Entre os sete governadores que não poderão disputar a reeleição, figuram alguns mais bem avaliados do país, como Rui Costa (PT), na Bahia, Flávio Dino (PSB), no Maranhão, Camilo Santana (PT), no Ceará, Renan Filho, do MDB, em Alagoas. Tentarão renovar o mandato apenas Fátima Bezerra (PT), no Rio Grande do Norte, e João Azevêdo, hoje no Cidadania. O sinal de alerta vermelho acendeu de vez diante da possibilidade do fim antecipado da atual temporada de poder, caso governadores renunciem em abril para concorrer a outros mandatos. Em boa parte dos casos, dadas as complexas alianças que os elegeram, eles deixarão os Estados nas mãos de gente que não é exatamente do mesmo espectro político. No Maranhão, Flávio Dino entregaria o cargo ao tucano Carlos Brandão, seu vice. Na Bahia, Rui Costa tem como sucessor João Leão, que é do PP, um dos alicerces do Centrão. Por fim, no Ceará, Camilo Santana será substituído pela vice Izolda Cella, do PDT, partido do presidenciável Ciro Gomes, que é rival do petismo em nível nacional.

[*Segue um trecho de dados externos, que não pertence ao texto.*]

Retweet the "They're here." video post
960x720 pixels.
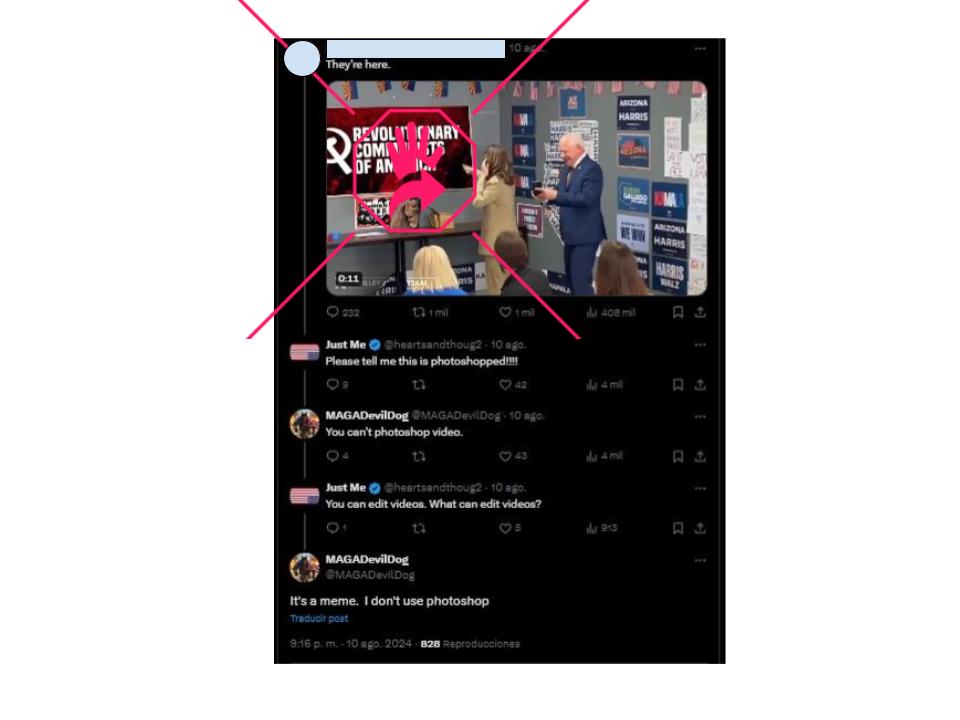pyautogui.click(x=430, y=312)
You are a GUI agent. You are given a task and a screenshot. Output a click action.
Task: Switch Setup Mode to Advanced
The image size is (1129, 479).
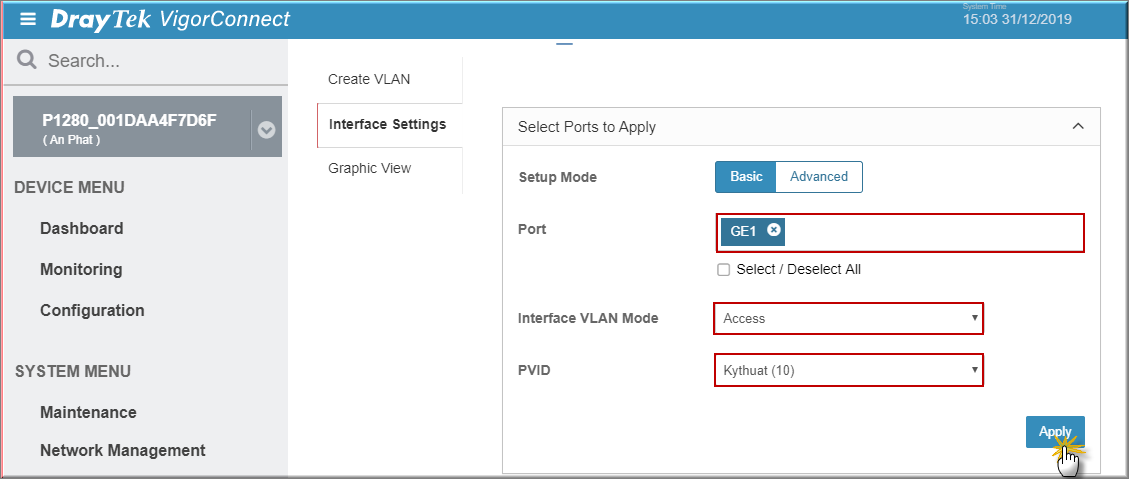point(819,176)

Um outro problema é a sinuca de bico na qual se transformaram alianças locais em Estados da região Nordeste. Um bom exemplo é o Maranhão, onde Flávio Dino reelegeu-se em primeiro turno sustentado por uma frente de 16 partidos que ia do PCdoB, seu antigo berço, ao DEM. O problema agora é definir quem irá sucedê-lo, já que o grupo de apoio tem quatro pré-candidatos, nenhum do seu partido. Outra operação complexa ocorre no Ceará. O petista Camilo Santana deve encaminhar apoio a um candidato do PDT, seu antigo aliado – o favorito é o ex-prefeito de Fortaleza, Roberto Cláudio. Mas a solução desagrada a Lula e a uma ala do PT no Estado, que defende candidatura própria. Enquanto o PT não se entende, o ex-senador Eunício Oliveira conta com a simpatia de Lula a uma composição com o seu MDB para ser candidato. “Se o PT do Ceará entender que deve ter um palanque puro para Lula, eu me coloco à disposição”, afirmou.

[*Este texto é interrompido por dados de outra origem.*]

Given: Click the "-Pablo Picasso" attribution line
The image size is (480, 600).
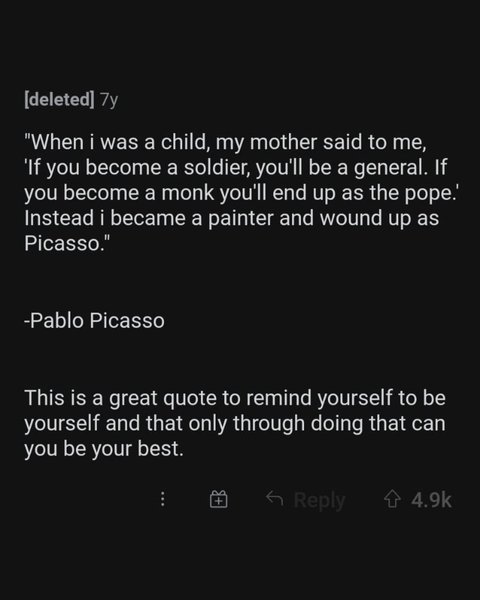Looking at the screenshot, I should coord(94,320).
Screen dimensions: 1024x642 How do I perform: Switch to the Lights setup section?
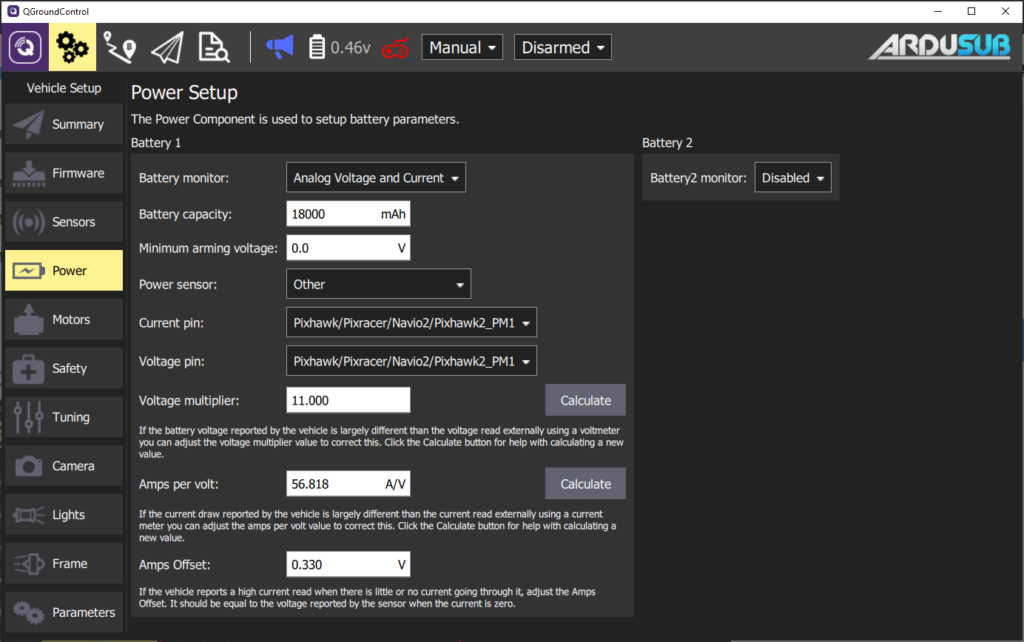click(63, 514)
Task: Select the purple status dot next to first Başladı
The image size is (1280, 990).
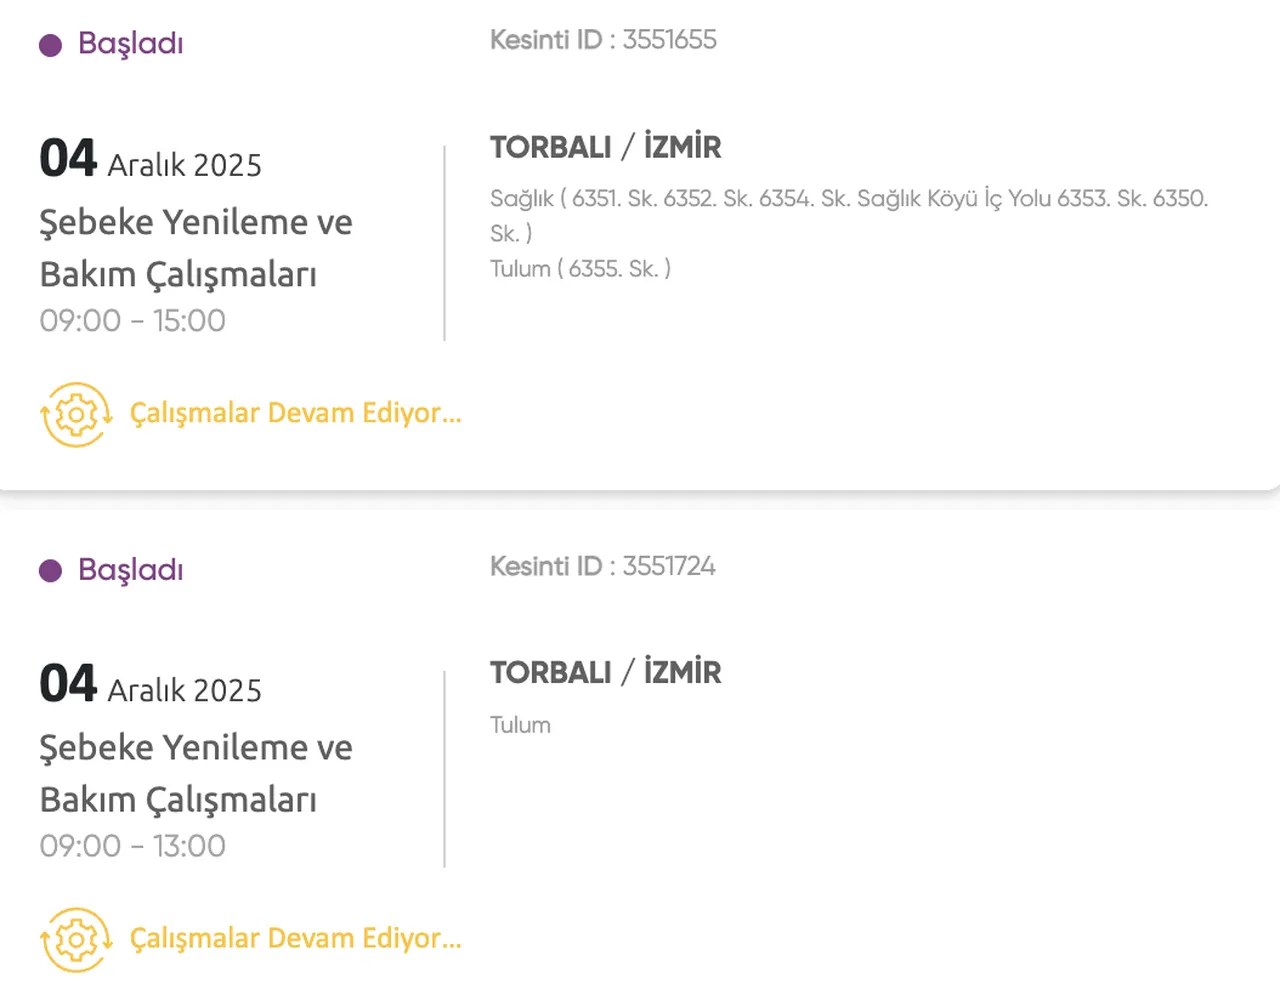Action: pyautogui.click(x=50, y=44)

O ex-presidente Lula, que já está sendo chamado entre aliados de “Super-Lula” terá papel preponderante na manutenção, ou não, do Nordeste, como zona vermelha. “Veja” informa que a simples presença do nome do ex-presidente ao lado de candidatos ao governo é capaz de turbinar as intenções de voto. Além das origens nordestinas, Lula é lembrado por políticas sociais implantadas em seu governo na região do semiárido. O Nordeste concentrou metade dos beneficiários do Bolsa Família, a principal vitrine petista nessa área. “A partir de 2002 ocorreu uma votação crescente no lulismo na região e isso permaneceu, inclusive, em seu pior momento, que foi o período da Lava-Jato”, afirma o cientista político Adriano Oliveira, da Universidade Federal de Pernambuco. Segundo a última pesquisa Datafolha, Lula tem 61% das intenções de voto entre os nordestinos – e, certamente, não vai querer perder esse capital por causa de fogueiras de vaidades entre seus aliados políticos na região.